The goal of Doppler imaging is to invert line profile variations into 2-D map of stellar surface. Due to Doppler effect arising from the stellar rotation contributions of different surface zones are shifted in wavelength. Surface structures produce perturbations moving across line profiles as the star rotates. The longitude of a starspot can be determined directly from the position of the corresponding distortion in the line profile. The latitude can be inferred from the temporal behaviour of the distortion.

Below I illustrate typical line profile variation produced by different types of structures on the surfaces of rotating stars. I am doing Doppler Imaging analysis of all these different types of starspots.

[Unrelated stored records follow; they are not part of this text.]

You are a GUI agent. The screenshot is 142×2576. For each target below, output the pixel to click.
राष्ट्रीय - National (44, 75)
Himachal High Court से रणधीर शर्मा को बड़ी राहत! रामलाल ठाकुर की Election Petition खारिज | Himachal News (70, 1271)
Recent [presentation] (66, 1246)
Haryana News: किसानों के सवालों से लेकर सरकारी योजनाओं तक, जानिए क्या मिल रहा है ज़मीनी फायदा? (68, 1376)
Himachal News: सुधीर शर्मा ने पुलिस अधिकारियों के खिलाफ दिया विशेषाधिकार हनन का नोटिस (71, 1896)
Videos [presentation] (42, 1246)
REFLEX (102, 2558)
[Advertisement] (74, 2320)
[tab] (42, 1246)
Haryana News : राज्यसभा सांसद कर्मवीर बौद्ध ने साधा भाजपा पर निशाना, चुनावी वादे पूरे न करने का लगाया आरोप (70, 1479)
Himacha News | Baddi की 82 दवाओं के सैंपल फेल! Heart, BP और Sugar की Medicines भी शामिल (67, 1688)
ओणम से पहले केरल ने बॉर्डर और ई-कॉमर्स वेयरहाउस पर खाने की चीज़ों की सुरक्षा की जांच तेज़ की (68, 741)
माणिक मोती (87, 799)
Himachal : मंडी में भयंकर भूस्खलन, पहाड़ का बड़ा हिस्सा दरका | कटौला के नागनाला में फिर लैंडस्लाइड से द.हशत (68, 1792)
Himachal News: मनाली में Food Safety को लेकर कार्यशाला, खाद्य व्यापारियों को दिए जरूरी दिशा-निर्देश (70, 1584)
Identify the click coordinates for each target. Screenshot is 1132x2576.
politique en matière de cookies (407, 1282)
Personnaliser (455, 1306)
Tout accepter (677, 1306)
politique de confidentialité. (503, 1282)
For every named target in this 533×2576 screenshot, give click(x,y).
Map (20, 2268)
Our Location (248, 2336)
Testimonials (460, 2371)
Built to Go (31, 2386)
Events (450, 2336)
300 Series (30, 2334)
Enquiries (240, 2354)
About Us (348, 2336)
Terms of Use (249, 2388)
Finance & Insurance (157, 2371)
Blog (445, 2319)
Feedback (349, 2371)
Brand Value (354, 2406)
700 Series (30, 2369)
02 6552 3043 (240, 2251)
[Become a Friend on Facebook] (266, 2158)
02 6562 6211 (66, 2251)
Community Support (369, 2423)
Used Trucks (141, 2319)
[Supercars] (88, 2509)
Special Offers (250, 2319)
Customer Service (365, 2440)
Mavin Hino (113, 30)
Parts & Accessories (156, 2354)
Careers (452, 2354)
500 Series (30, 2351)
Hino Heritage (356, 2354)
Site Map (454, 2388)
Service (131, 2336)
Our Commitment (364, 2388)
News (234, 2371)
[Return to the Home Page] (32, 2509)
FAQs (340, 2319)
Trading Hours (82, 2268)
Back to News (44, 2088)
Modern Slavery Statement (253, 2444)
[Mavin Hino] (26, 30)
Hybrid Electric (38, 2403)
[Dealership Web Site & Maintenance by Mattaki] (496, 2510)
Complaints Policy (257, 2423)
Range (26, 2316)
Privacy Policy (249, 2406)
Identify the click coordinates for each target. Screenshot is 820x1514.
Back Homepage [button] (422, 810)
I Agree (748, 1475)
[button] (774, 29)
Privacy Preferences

Temperature Chemical abundance Magnetic field Non-radial pulsation

Magnetic field Active late-type stars possess small scale, structured magnetic fields. They can be detected and characterized using high-resolution spectroscopy combined with the analysis of circular polarization. The Stokes V signatures of magnetic spots move across the line profile and change in amplitude depending on the field orientation inside the spot (left).

Many hot stars exhibit very strong, globally-organized magnetic fields. Their magnetic geometries can be approximately described with a dipole inclined with respect to the stellar rotational axis. For such stars we can measure and interpret line profile variation in all four Stokes parameters. The Stokes V spectra provide information about the line of sight magnetic component while linear polarization spectra (Stokes Q and U) characterize the transverse magnetic field (right).